It’s a sure-fire sign that credit markets are moving again when rumours of big M&A deals start ramping up. This has certainly been evident in the mobile space over the last month or so.

To name a few, there’s Orascom being linked with Bougyues, T-Mobile USA with Clearwire, among others, in the US, and – the biggest of the lot – Nokia being linked to an acquisition of smartphone rival Palm. And then there are the deals that have actually happened: France Telecom/Orange has followed its merger with T-Mobile in the UK with a similar tie-up with TDC’s Sunrise in Switzerland, and Telefonica has bumped up its presence in the German DSL market via the acquisition of Telecom Italia’s Hansenet. Operator IPOs have also been well received; Telenor’s Grameenphone successfully completed the largest IPO in Bangladesh, and Maxis – Malaysia’s largest mobile operator – also reported oversubscribed demand when it listed last month in Kuala Lumpur. 

Google, meanwhile, recently made two mobile-related acquisitions in the space of a week, buying VoIP firm Gizmo5 to bump up its Google Voice offering, and mobile advertising platform, Admob. The latter – a US$750 million deal – was the third-largest acquisition in Google’s history.

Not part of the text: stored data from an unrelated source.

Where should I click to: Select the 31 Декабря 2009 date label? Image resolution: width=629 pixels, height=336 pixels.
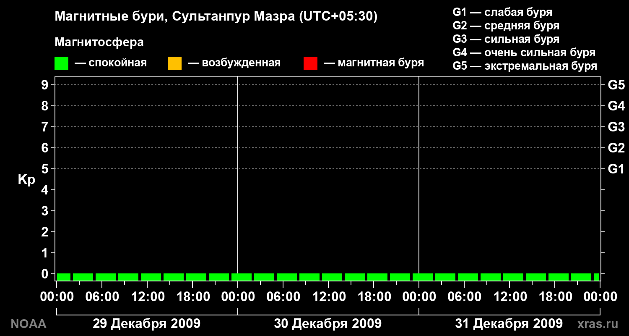pyautogui.click(x=509, y=324)
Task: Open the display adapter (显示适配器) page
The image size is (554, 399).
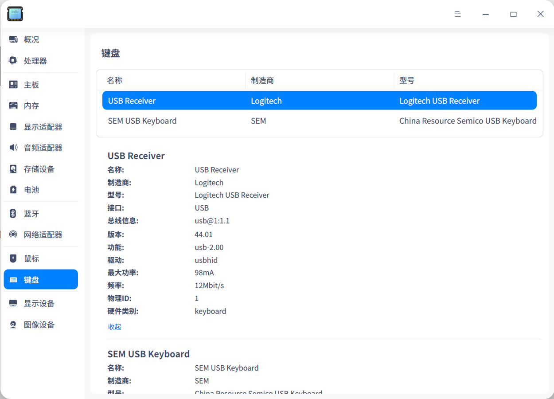Action: coord(43,127)
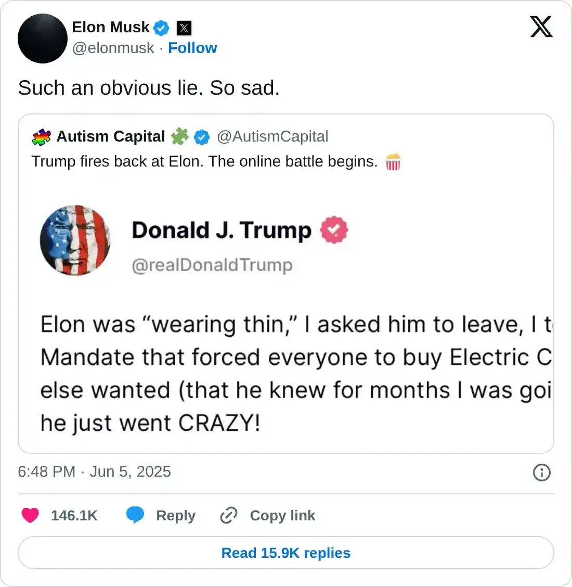
Task: Open the tweet info icon
Action: click(x=541, y=473)
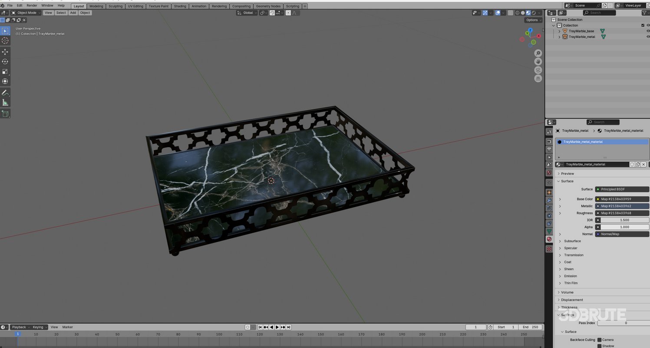Pick the Measure tool
The width and height of the screenshot is (650, 348).
click(5, 103)
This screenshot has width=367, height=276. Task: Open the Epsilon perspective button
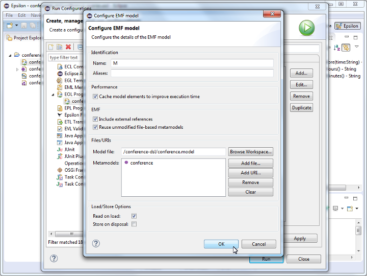347,26
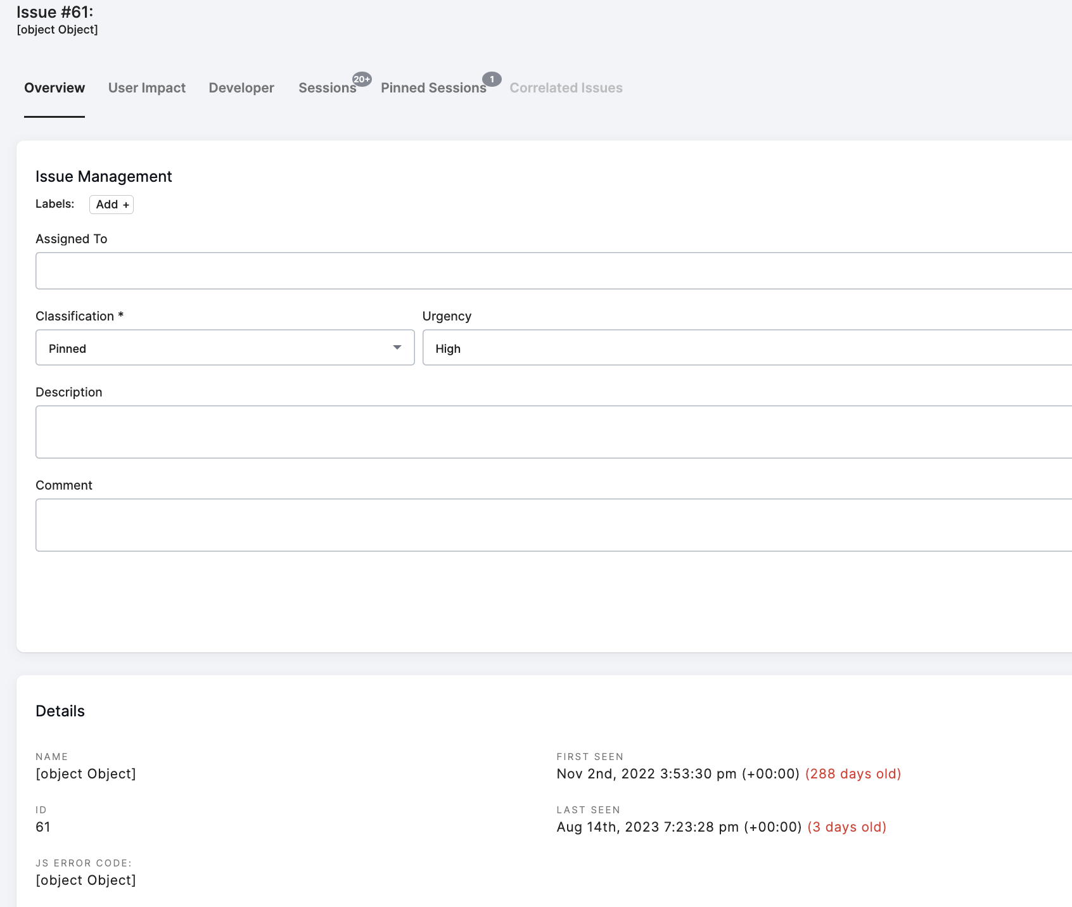The height and width of the screenshot is (907, 1072).
Task: Click the count badge on Pinned Sessions
Action: point(492,79)
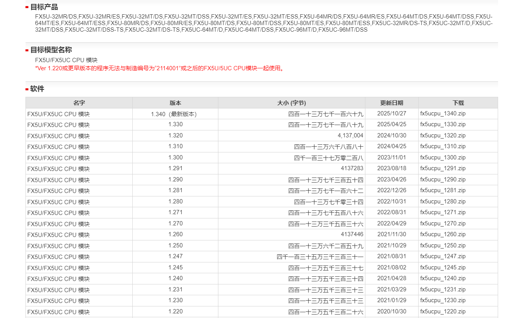Download the fx5ucpu_1281.zip archive
The width and height of the screenshot is (517, 318).
pyautogui.click(x=443, y=191)
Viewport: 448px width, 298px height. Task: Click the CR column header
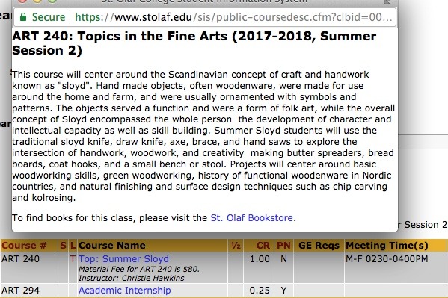tap(263, 246)
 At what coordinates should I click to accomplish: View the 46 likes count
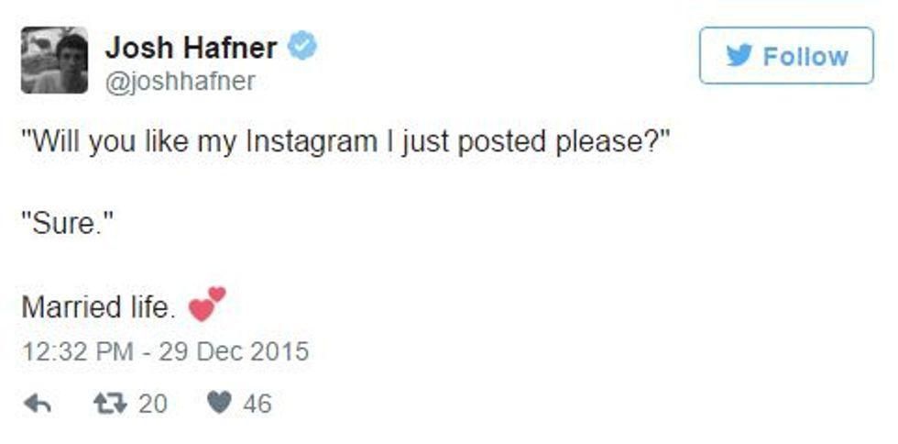[x=257, y=404]
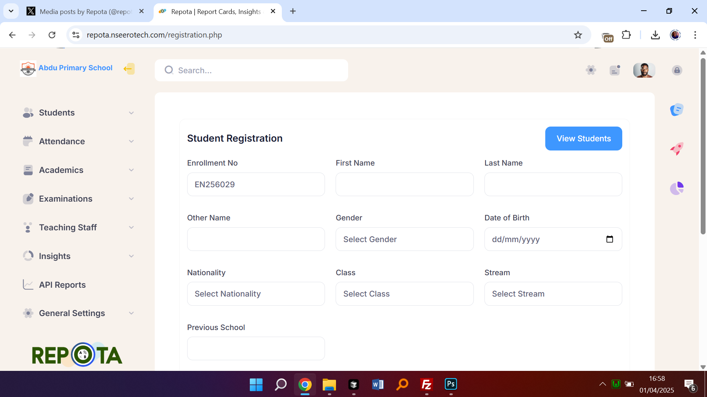Click the purple pie chart icon
The image size is (707, 397).
click(677, 188)
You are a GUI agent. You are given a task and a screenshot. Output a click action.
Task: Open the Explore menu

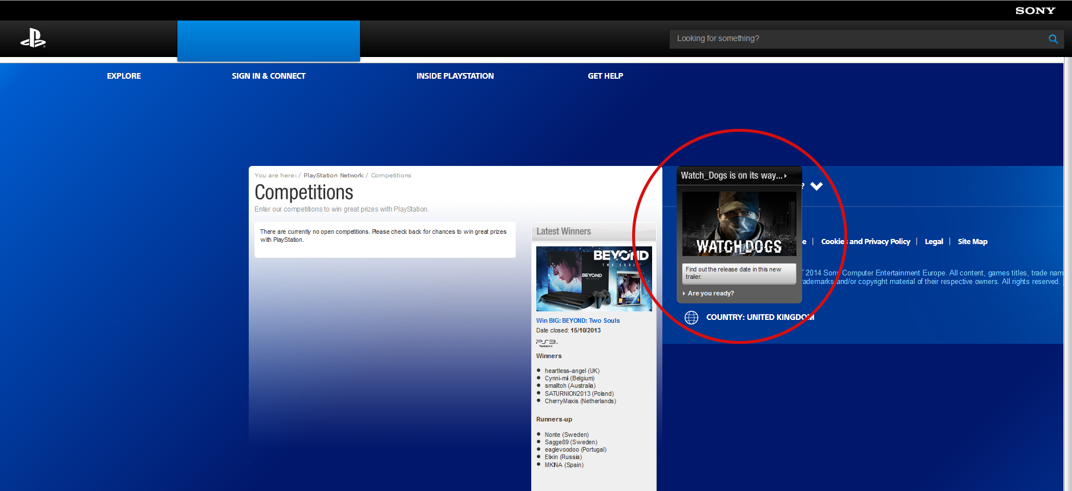(124, 76)
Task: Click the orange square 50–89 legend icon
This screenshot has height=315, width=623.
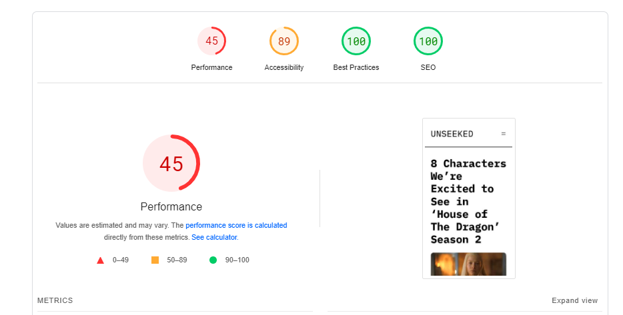Action: [x=155, y=260]
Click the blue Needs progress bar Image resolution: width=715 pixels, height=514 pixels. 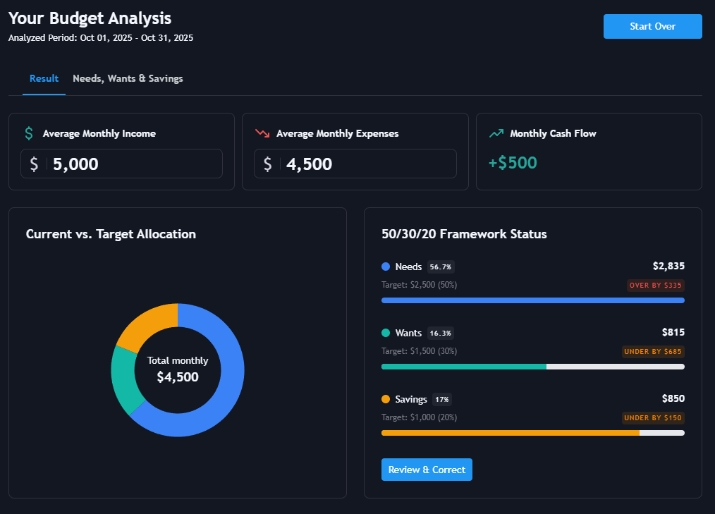(x=532, y=300)
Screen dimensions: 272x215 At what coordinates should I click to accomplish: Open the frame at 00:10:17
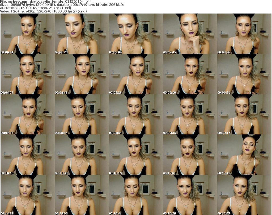(x=244, y=115)
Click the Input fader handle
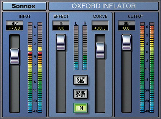The height and width of the screenshot is (119, 161). [x=14, y=56]
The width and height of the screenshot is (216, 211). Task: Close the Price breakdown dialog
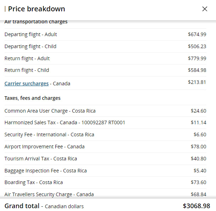click(205, 9)
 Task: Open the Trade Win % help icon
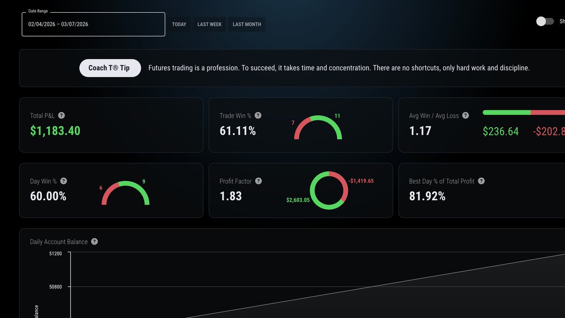coord(257,115)
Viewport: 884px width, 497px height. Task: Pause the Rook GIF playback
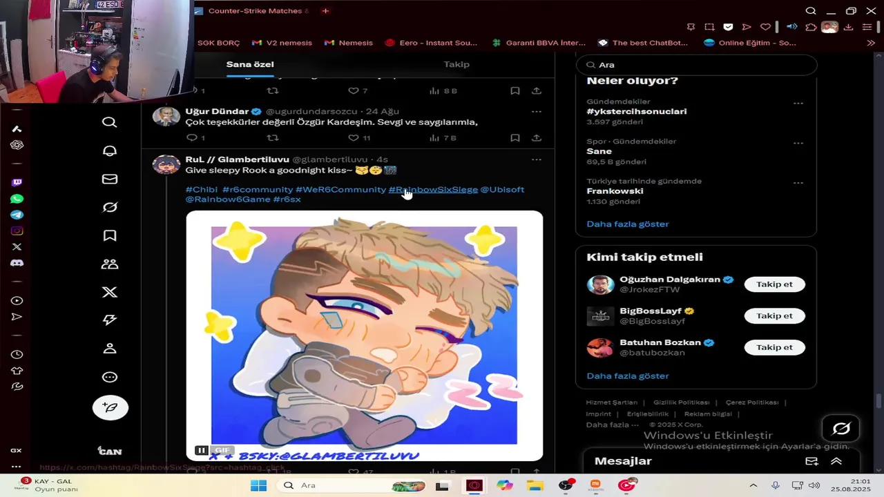(201, 450)
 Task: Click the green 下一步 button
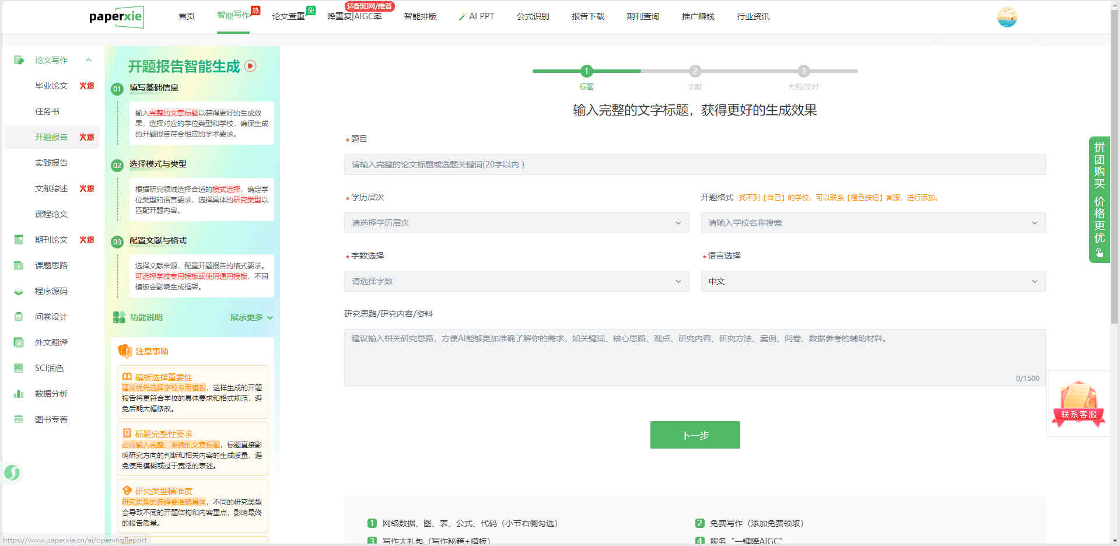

It shouldn’t come as a surprise that investors are looking to telco stocks as a route out of the recent economic turmoil. Telcos may not deliver stellar returns but they make for a stable investment: they have real assets (the networks and towers) and very real customers (you and I). Denmark’s TDC is a good example. Acquired by a consortium known as the Nordic Telephone Company at the height of the 2005 private-equity boom, the EUR13 billion deal was one of the largest ever leveraged buy-outs seen in Europe at the time. And yet – even with the shockwaves of the economic crisis still being felt – the consortium is already eyeing an exit strategy.

So how is it that the mobile industry (a sector traditionally susceptible to dodgy investments) can be in rude financial health, while financial institutions that have existed for hundreds of years are floundering? 

To understand this current situation fully, we must turn the clock back to the turn of the century and the dotcom boom (and bust). It was a time when tiny Internet start-ups with often suspect business plans were showered with cash from VC firms, and any teenager in California with a website could seemingly become a millionaire overnight. The mobile industry – buoyed by the immense possibilities of the as-yet-untested 3G market and always on the lookout to jump on a hype bandwagon – was involved in all this silliness. 

Indeed, one of the key acquisitions of that era was Vodafone’s mammoth £112 billion acquisition of Germany’s Mannesmann in 2000, which still remains one of the largest corporate deals of all time. The fall-out from this deal took a long time. Vodafone was forced to write-down the value of the massively-overvalued asset (later to become Vodafone Germany) for many years, and investors wouldn’t touch a telecoms firm with the proverbial bargepoll for just as long. For Vodafone, the deal marked an end to a decade of expansive growth, which had seen the UK group expand around the world. There have been a few strategic acqusitions since then – most notably in Turkey and India – but nothing like the frenzy of the 1990s.

Significant M&A activity in the telecoms sector would not ramp up again for a few years, arguably not until the private-equity boom of 2005/06 (which saw telcos such as Denmark’s TDC snapped up by private investor groups). In the interim period, bean-counters at the likes of Vodafone had time to sort out their balance sheets and restore some credibility with shareholders. This meant that most telcos found themselves able to ride out the recent economic crisis relatively unscathed, with telecoms one of the few major industry sectors not to require government cash.

However, in order to maintain such healthy cash flow levels, many operators have been forced to take on debt or reign in capex. So with traditional operator revenue streams (and margins) likely to remain under pressure moving into 2010, the new investment currently pouring into the sector via M&A, IPOs and private-equity will play a critical role in funding major network upgrades and next-generation services.